A significant shift in the crypto market dynamics has emerged, with a key indicator reflecting ether’s strength against bitcoin reaching a three-month peak. This upward trajectory is attributed to heightened network activity on Ethereum and unprecedented inflows of stablecoins into the platform.
On a recent Wednesday, the ether-bitcoin ratio was positioned at about 0.0313, marking an increase from its low of 0.028 recorded earlier in 2026. Despite the recent gains, this figure remains substantially below the January 18 high of nearly 0.038. Over the past week, ether experienced a notable surge, climbing 4% to trade around $2,325, outperforming bitcoin’s 3.9% increase during the same period.
The ETH/BTC ratio serves as a critical measure, tracking ether’s price relative to bitcoin across various exchanges. It stands as a barometer for market risk appetite within the broader cryptocurrency space. A rising ratio indicates a movement of capital toward ether, and by extension, the more speculative segments of the crypto market. Conversely, a declining ratio suggests investors may be favoring the relative safety of bitcoin.
Historically, the ratio peaked above 0.08 in late 2021 but faced a downward trend that has persisted into early 2025, influenced by various factors including demand for bitcoin exchange-traded funds and declining transaction fees on Ethereum following the Dencun upgrade. This movement has also been dictated by a wider shift away from altcoins.
Notably, when ether demonstrates stronger performance than bitcoin during risk-on days—where capital flows into riskier assets—this can indicate a market transition where investors are looking to diversify rather than merely follow bitcoin’s lead. This signal becomes increasingly potent if ether manages to hold its ground better against bitcoin during subsequent market pullbacks.
Strengthening the case for a possible sustained recovery in ether’s price are the on-chain fundamentals of the Ethereum network. In the first quarter, the number of new users experienced an impressive 82% quarter-over-quarter increase, totaling 284,000. Additionally, total transactions reached a staggering 200.4 million, exhibiting a 43% rise from the previous quarter.
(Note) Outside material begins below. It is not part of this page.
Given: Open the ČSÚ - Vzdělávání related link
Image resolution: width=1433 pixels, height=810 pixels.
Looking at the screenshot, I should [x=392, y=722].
In terms of stablecoin activity, Ethereum has demonstrated remarkable growth, with its stablecoin supply climbing to an all-time high of $180 billion, a 150% increase over the last three years. As Ethereum accounts for approximately 60% of the global stablecoin market, this reinforces its position as the primary base layer for tokenized dollars, implying a sustained demand anchor for ETH, despite recent price lags.
However, it’s crucial to note that ether’s price is still more than 50% below its 52-week peak of $4,831. Analysts suggest that for the recovery to show signs of durability, the ratio would necessitate a weekly closing above the 0.035 level, giving evidence of momentum beyond what could be perceived as a mere short-squeeze bounce.